Attitudes of Agricultural Experts Toward Genetically Modified Crops: A Case Study in Southwest Iran.

Author information

1
Department of Agricultural Extension and Education, Khuzestan Ramin Agriculture and Natural Resources University, Ahvaz, Iran.
2
Department of Agricultural Extension and Education, Khuzestan Ramin Agriculture and Natural Resources University, Ahvaz, Iran. Mehrab.omid@gmail.com.
3
Chaplin School of Hospitality and Tourism Management, Florida International University, Miami, FL, USA. mkitterl@fiu.edu.
4
Department of Agricultural Extension and Education, Razi University, Kermanshah, Iran.
5
Centre for Environmental Sciences, Hasselt University, Hasselt, Belgium.
6
Department of Geography, Ghent University, Ghent, Belgium.
7
Economics and Rural Development, Gembloux Agro-Bio Tech, University of Liège, Liège, Belgium.

Abstract

The production of genetically modified (GM) crops is growing around the world, and with it possible opportunities to combat food insecurity and hunger, as well as solutions to current problems facing conventional agriculture. In this regard the use of GMOs in food and agricultural applications has increased greatly over the past decade. However, the development of GM crops has been a matter of considerable interest and worldwide public controversy. This, in addition to skepticism, has stifled the use of this practice on a large scale in many areas, including Iran. It stands to reason that a greater understanding of this practice could be formed after a review of the existing expert opinions surrounding GM crops. Therefore, the purpose of this study was to analyze the predictors that influence agricultural experts' attitudes toward the development of and policies related to GM crops.
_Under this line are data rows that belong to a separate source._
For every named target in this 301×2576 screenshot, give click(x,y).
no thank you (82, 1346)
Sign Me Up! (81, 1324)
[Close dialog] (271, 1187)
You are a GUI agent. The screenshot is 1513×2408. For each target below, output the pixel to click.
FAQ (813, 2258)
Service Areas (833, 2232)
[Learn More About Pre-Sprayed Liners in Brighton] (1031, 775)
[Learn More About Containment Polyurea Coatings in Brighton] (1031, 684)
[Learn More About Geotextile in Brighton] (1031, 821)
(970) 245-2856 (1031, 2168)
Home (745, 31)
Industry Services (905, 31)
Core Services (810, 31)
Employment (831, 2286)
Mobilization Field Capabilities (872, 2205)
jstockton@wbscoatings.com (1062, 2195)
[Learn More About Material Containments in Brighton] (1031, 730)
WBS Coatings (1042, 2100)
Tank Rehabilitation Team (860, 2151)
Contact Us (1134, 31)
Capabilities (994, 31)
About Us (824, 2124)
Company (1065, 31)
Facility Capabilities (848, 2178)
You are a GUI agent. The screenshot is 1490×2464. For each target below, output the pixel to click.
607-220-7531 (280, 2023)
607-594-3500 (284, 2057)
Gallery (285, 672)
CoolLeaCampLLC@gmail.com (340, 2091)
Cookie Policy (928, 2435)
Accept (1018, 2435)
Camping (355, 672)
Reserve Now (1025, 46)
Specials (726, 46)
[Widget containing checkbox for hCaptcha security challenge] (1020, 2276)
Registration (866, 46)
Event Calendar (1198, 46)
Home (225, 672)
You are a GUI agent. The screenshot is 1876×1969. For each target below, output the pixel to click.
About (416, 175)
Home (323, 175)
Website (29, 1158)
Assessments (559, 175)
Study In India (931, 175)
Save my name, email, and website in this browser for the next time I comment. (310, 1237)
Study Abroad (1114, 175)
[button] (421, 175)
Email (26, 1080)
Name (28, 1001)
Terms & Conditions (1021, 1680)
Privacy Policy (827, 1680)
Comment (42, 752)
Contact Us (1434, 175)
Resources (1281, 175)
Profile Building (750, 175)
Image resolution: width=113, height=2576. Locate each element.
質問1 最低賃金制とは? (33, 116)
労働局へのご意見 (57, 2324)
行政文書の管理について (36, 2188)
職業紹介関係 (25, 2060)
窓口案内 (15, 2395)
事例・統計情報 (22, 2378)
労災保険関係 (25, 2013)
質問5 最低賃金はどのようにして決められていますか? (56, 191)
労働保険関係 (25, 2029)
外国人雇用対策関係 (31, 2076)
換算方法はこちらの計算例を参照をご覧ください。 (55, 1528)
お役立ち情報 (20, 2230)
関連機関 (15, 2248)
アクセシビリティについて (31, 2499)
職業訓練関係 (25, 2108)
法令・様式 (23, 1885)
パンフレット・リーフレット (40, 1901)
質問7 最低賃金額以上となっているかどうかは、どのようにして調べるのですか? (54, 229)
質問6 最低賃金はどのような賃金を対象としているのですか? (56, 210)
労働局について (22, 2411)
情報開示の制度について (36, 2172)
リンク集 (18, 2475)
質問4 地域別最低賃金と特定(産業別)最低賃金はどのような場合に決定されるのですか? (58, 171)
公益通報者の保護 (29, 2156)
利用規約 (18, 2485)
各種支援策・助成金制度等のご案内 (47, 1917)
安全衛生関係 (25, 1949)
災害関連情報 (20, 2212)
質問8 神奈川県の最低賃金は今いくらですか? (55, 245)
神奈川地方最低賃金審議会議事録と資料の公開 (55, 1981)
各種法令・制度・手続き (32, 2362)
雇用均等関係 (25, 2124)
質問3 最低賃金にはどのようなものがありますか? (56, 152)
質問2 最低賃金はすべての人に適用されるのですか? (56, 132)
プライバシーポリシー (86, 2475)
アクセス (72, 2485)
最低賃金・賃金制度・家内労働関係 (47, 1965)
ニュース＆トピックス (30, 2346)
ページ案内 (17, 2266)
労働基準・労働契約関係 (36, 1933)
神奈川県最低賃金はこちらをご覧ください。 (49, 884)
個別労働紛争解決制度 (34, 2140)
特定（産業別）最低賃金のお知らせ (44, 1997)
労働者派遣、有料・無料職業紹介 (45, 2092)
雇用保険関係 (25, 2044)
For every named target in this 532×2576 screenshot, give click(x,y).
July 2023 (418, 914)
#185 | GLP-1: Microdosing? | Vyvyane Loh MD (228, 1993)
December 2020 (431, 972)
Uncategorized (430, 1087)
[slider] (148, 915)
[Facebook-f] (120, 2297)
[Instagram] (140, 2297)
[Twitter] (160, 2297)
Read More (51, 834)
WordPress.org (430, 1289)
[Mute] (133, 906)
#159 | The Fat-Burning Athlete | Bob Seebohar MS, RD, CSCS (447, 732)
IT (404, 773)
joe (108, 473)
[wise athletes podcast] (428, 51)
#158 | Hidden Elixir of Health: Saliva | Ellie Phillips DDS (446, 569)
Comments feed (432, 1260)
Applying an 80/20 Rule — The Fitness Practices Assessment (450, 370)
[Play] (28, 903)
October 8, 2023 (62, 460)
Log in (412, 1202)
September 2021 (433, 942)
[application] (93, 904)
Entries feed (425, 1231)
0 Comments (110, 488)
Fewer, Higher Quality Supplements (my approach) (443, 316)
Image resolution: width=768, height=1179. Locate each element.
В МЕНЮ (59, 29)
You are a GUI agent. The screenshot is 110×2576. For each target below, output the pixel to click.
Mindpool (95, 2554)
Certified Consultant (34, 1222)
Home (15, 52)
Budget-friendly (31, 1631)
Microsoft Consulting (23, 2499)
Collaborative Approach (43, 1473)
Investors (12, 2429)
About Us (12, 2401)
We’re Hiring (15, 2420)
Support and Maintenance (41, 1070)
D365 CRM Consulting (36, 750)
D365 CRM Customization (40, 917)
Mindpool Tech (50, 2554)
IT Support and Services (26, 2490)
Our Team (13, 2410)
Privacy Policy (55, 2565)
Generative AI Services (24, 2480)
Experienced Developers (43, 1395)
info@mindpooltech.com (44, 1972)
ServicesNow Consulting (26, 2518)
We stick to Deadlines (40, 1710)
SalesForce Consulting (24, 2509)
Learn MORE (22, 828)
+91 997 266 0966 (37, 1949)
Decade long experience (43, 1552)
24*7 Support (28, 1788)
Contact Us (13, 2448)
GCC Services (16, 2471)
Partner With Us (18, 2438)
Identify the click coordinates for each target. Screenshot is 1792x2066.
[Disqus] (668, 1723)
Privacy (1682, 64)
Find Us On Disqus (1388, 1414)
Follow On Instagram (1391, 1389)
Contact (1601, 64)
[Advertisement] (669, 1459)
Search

Using a descriptive correlational research method, questionnaire data was collected from 65 experts from the Agricultural Organization in the Gotvand district in Southwest Iran. Results indicated that agricultural experts were aware of the environmental benefits and possible risks associated with GM crops. The majority of participants agreed that GM crops could improve food security and accelerate rural development, and were proponents of labeling practices for GM crops. Finally, there was a positive correlation between the perception of benefits and attitudes towards GM crops.

KEYWORDS:

Agricultural development; Food security; Genetically modified crops

PMID:
26045394
DOI:
10.1007/s11948-015-9653-1
[Indexed for MEDLINE]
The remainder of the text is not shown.